Movie (franchise): The Bourne Idea-noun

K-SCORE:  73

(The Bourne Identity, The Bourne Supremacy, The Bourne Ultimatum)

Directors:  Doug Liman, Simon Greengrass

Based on:  The Bourne series by Robert Ludlum

Starring:  Matt Damon, Julia Stiles, Franka Potente, Joan Allen, Brian Cox, Chris Cooper, David Strathairn

Spoiler Level:  Moderate, I guess, but come on.  What did you think he used to be?  A kindergarten teacher?

dude, let it go

When a guy washes up onto a fishing boat with a bunch of bullet holes in him, impressively still alive after who knows how long floating in the middle of the sea, I immediately think: professional assassin.  So when that guy has amnesia and needs to go searching for more and more evidence that he is in fact a professional assassin, I’m a little like: well, yeah, but you should have guessed that from the get-go.  And when he spends three whole films fighting and fleeing from the agency that wants him dead just to uncover more and more mundane details about the fact that yes, he was, in fact, a professional assassin, I’m thinking: dude, let it go.  When he’s counter-espionaging the shit out of thirty CIA agents so that he can split hairs over the difference between Treadstone and Operation: Blackbriar, I’m just shaking my head thinking: wow, this Jason Bourne really is the last horse to cross the finish line.  But it’s kind of an awesome race regardless.

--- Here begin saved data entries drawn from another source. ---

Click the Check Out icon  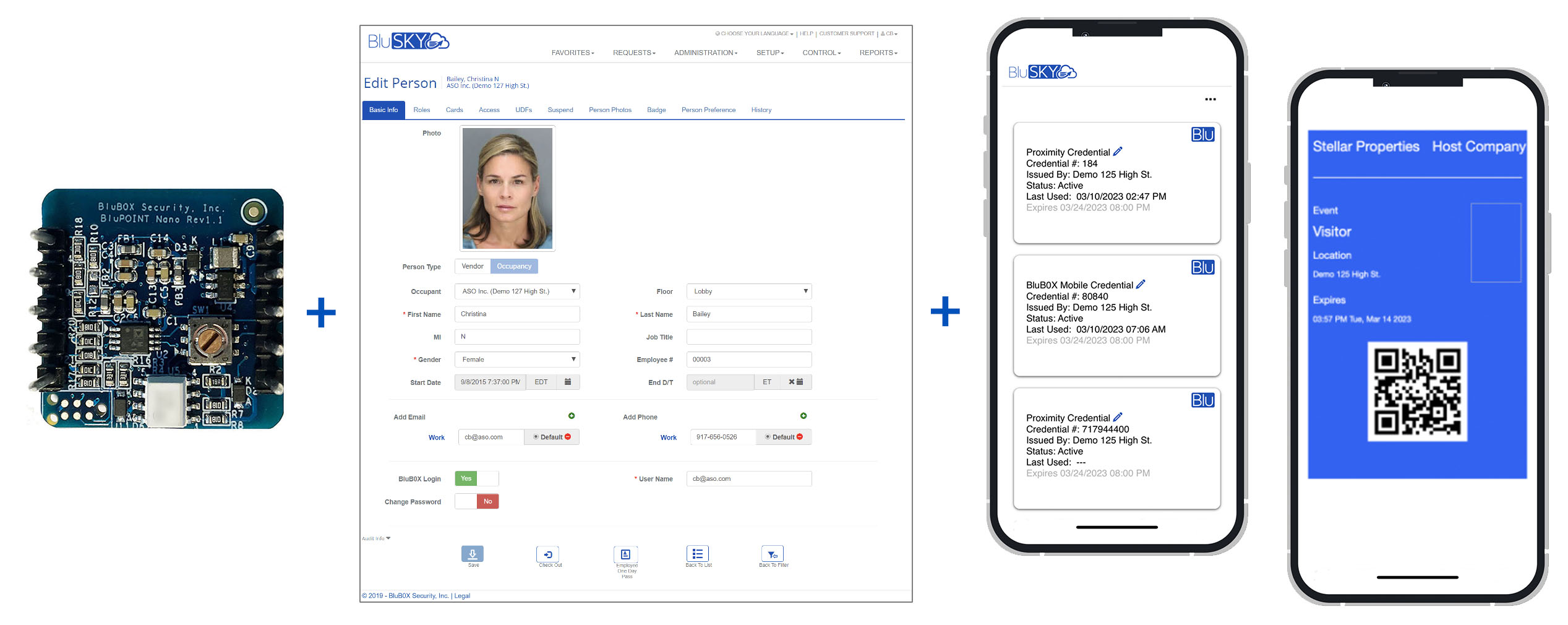548,554
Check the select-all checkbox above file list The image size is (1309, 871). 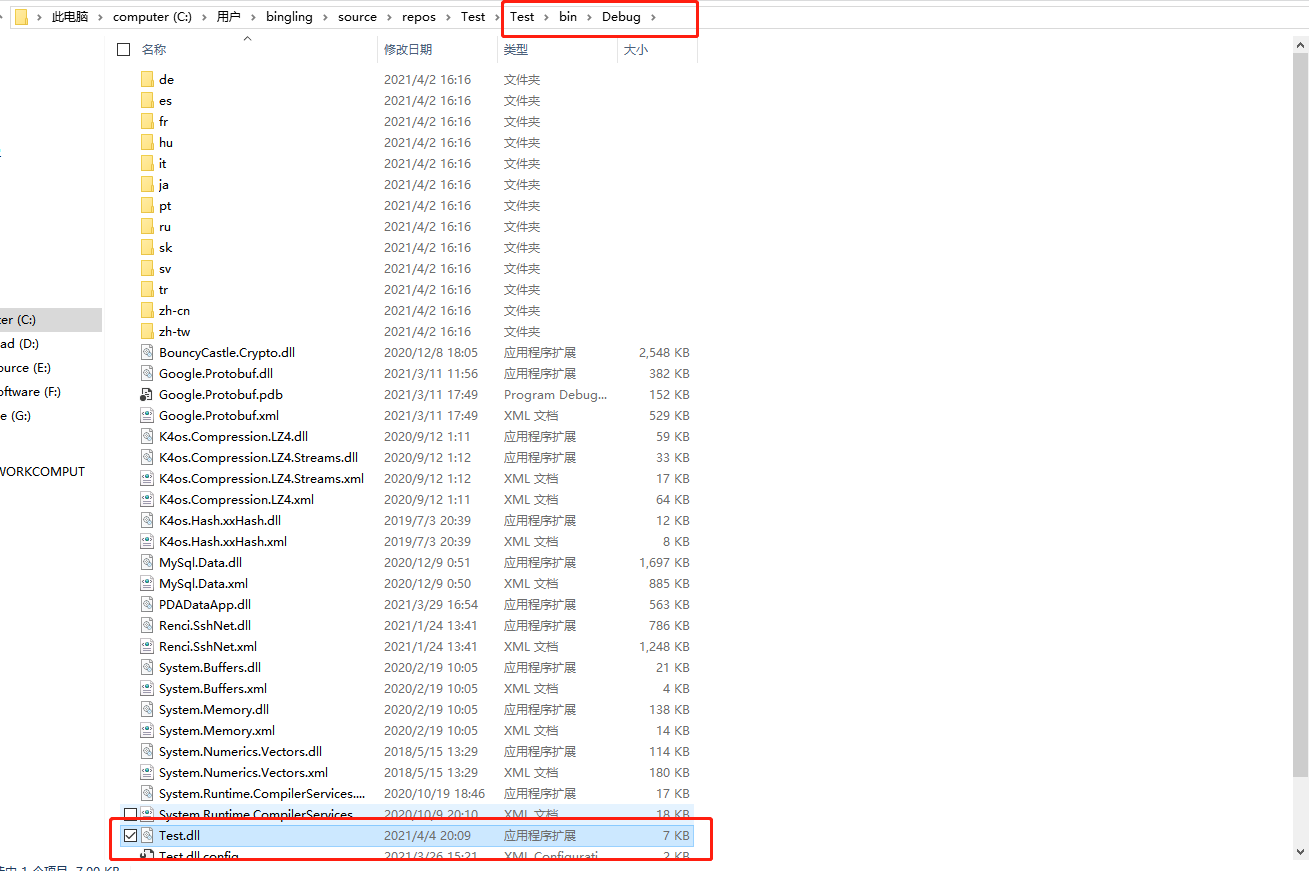click(x=124, y=48)
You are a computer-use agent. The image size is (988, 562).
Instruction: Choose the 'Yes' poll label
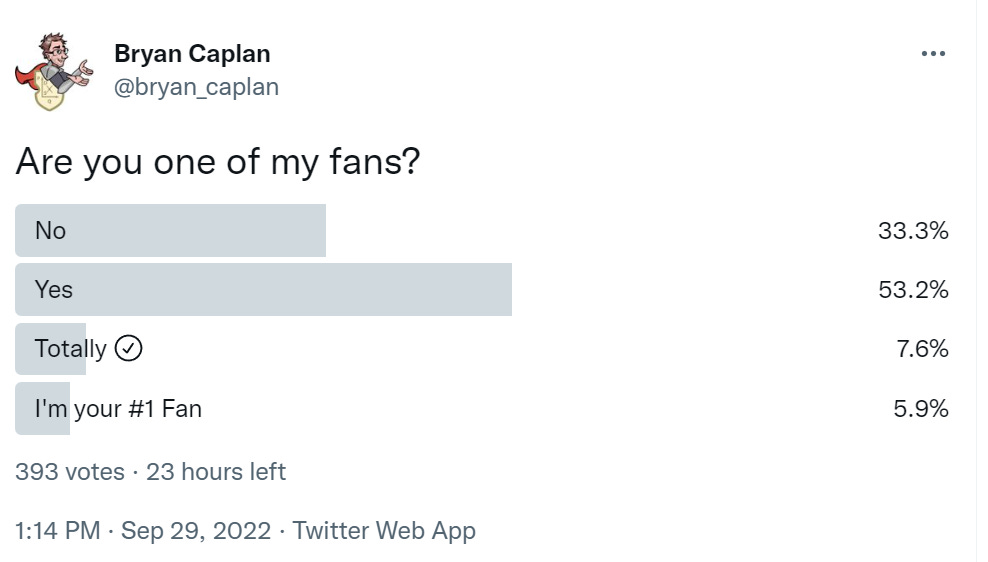54,290

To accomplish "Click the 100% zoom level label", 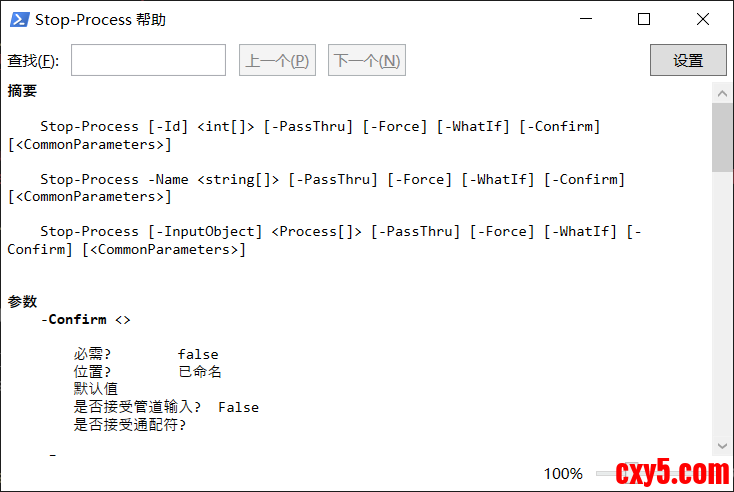I will 563,473.
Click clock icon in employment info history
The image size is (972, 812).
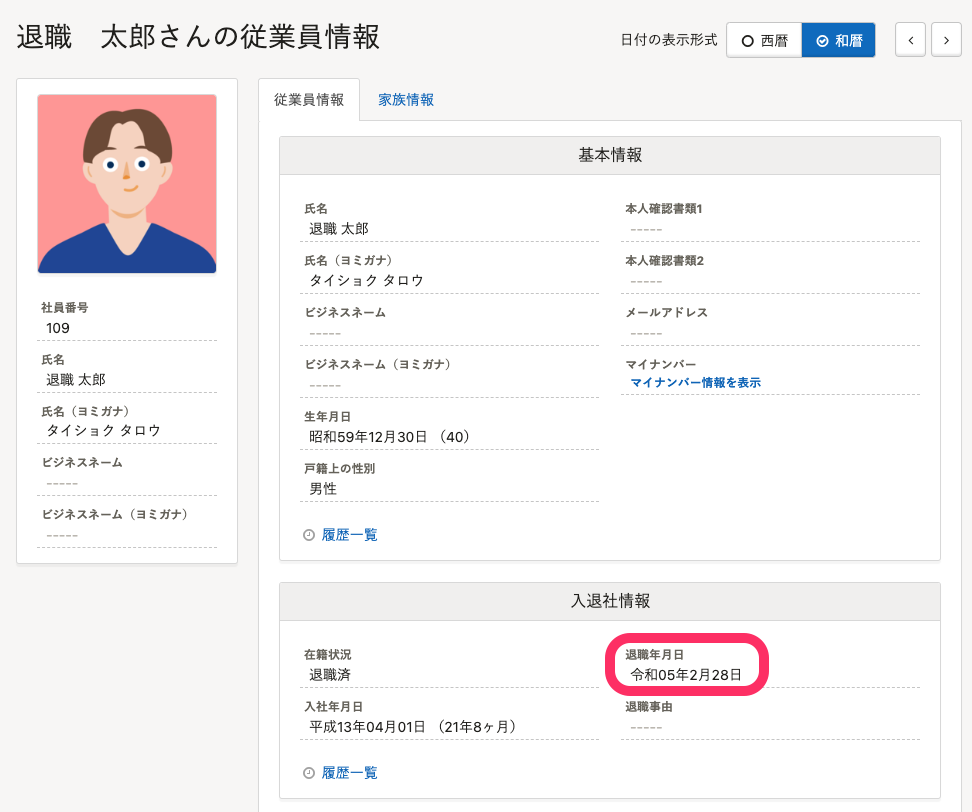[x=309, y=773]
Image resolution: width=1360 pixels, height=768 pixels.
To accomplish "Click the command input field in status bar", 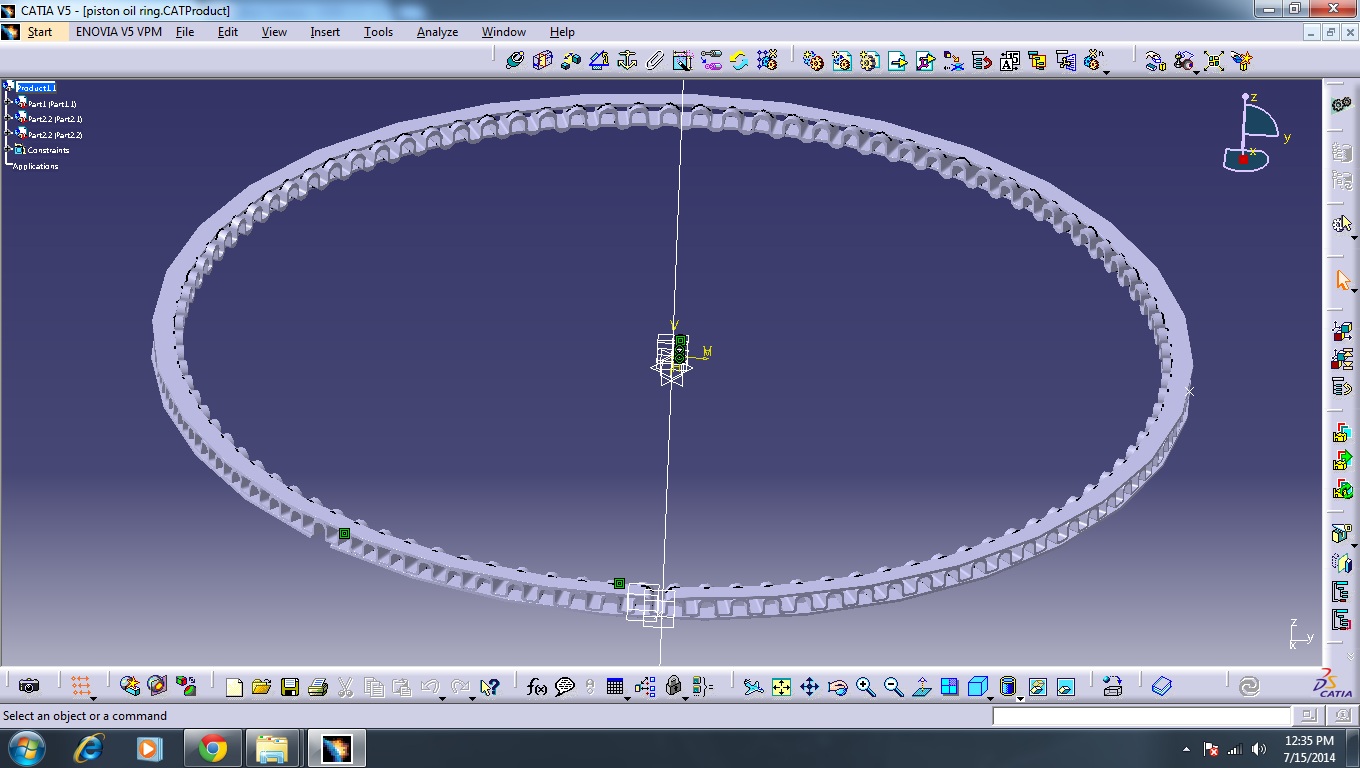I will pyautogui.click(x=1142, y=716).
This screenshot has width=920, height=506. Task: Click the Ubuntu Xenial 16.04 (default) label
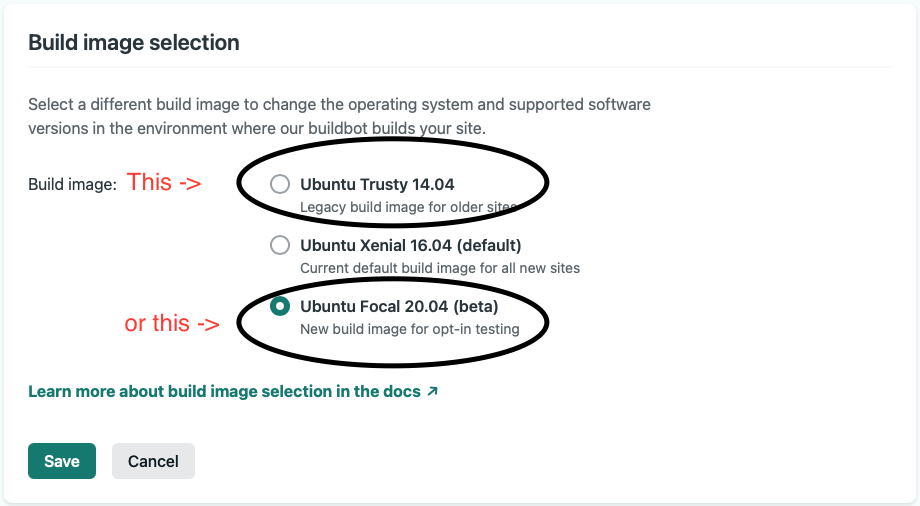pyautogui.click(x=411, y=245)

he never seems unreasonable or unethical despite all the people he kills and havoc he wreaks tearing up the blistering minutia of his past

These first three Bourne films are pretty cool even though they’re playing through the same spy game over and over again with the same types of characters bickering and killing each other with Jason Bourne remaining borderline omniscient and omnipotent.  Matt Damon doesn’t get enough credit for this character.  What Bourne does is so impressive that it borders on showboating.  Like that bit where he calls David Strathairn and says that if the guy was in his own office they’d be having the conversation face to face - there’s no good reason for revealing that, but it’s fantastic.  You cackle and say, “Ha, eat it you corrupt government spook!”  Yet somehow Jason Bourne never feels like he’s an instigator, he never comes across as cocky, he never seems unreasonable or unethical despite all the people he kills and havoc he wreaks tearing up the blistering minutia of his past, and that’s a testament to Damon’s brilliant performance and why this franchise survives as long as it has.  Because let’s face it, once you’ve seen one Bourne car chase, you’ve seen them all.  Once you’ve seen him do tricks with security cameras, fire exits, blending into crowds, subduing protection teams, and covertly changing out cellphones, you’ve seen enough, but you keep coming back for more.

The first film is the best of the three, but that’s essentially because the premise has enough momentum for one film and not three.  Also the character of Marie adds some normalcy and some depth to the otherwise spy-thriller frenzy.  Supremacy is fine, though really the plot is just following Joan Allen’s character as she learns everything you already know.  Ultimatum might have the best actual story, mixing in the reporter and sending Bourne back to New York to the very building where he was trained with the very guy that trained him, but the dialogue in that one is terrible.  “Have the asset take out both targets!”  and “You don’t have the authority to kill her!” / “Oh yes I do!”  Ultimatum could have been my favorite if they’d rewritten every line in the script that had an exclamation point at the end of it.  Also there seemed to be some potential with Julia Stiles’s character actually getting to interact with Bourne for a long period of time, but instead of any backstory there or potential relationship between the two of them we get long shots of silence and the exact same hair-dyeing and cutting scene that we got in Identity, so that was a missed opportunity.

made in the unfortunate six years when all the hip Hollywood directors thought shitty shots from a handheld cam was the future of cinematography

This franchise is decent, even if it was made in the unfortunate six years when all the hip Hollywood directors thought shitty shots from a handheld cam was the future of cinematography.  It’s so real you feel like you’re there.  Like you can’t really see it because you just got knocked behind that bookcase and now everything’s all blurry because you might have hit your head.  Ehh, at least the music guys nailed it.  It’s a good enough series that I watched that forgettable Jeremy Renner cash grab, and I’ll watch the new one once it’s out on Netflix.  They just called it Jason Bourne, though I guess it should be called David Webb.  They probably opted out of that because only people like me remember the insignificant detail regarding his real name.  Also David Webb sounds like he runs focus group testing for a company that makes billing software for dentists offices and oral surgeons.  Jason Bourne sounds like he might be the guy breathing on the other end of your phone when you stumble into the wrong underworld.  Personally my vote would have gone to The Bourne Mediocrity.